While all males would have an advantage in producing an attractive scent, females have an advantage in detecting "honest signaling" from males to evaluate them in mate selection (Thornhill, 1999).
The deviation from perfect symmetry, termed fluctuating symmetry, has been correlated with a man's number of sexual partners, the number of extrapair partners, and even the number of their partner's orgasms (Gangestad, 1998). Fluctuating asymmetry (FA) can be influenced by mutations, inbreeding, and homozygosity. Low FA increased probability of lower physical and mental health. The bacteria which colonize skin may be related to health. (Thornhill, 1999).
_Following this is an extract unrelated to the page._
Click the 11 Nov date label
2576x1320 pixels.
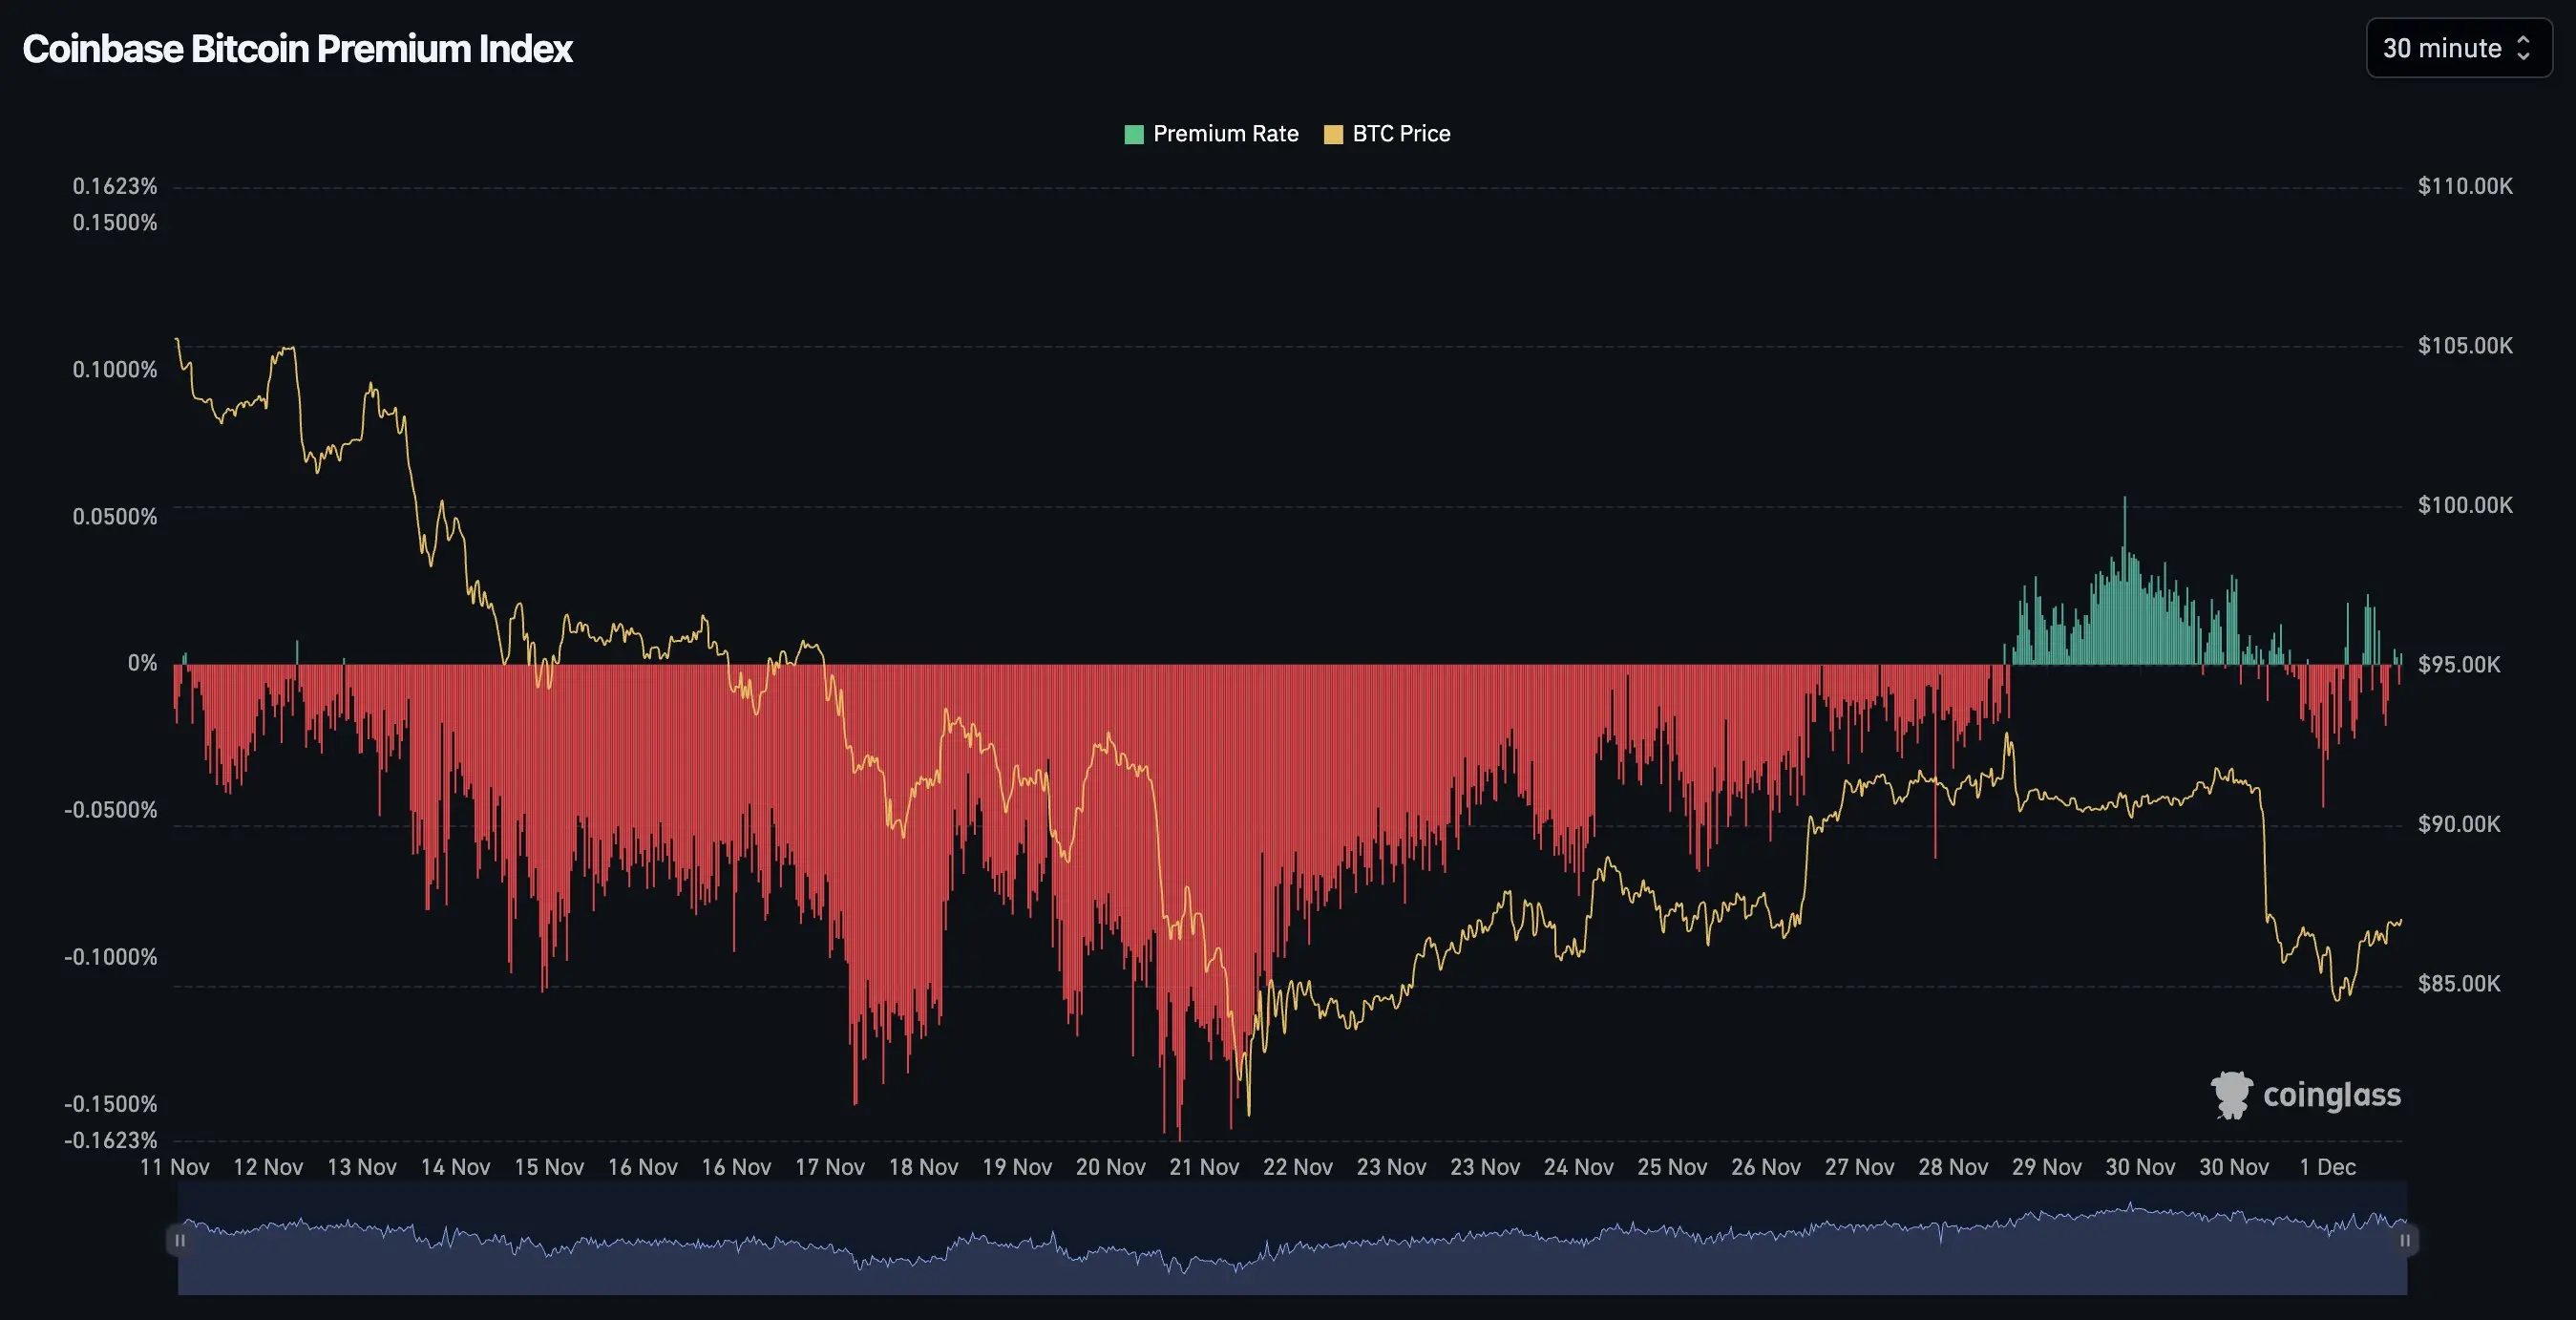pyautogui.click(x=175, y=1167)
Female desire changes over the course of the menstrual cycle, with the greatest number of extra-pair couplings occurring around the midpoint of the menstrual cycle. Women prefer the scent of men with a greater degree of symmetry than less symmetrical men in the midpoint of the menstrual cycle. These olfactory preferences are not observed at other points of the menstrual cycle or in women taking contraceptives (Gangestad, 1998). Ovulating women prefer the odor of more symmetrical men although this is not observed in women on contraceptives or men's preferences for women (Thornhill, 1999).
Many perfume components in use today were used by humans living five thousand years ago in areas such as China, India, and Egypt. Analyses have indicated that perfume preferences vary with an individual's MHC alleles (Milinski, 2001).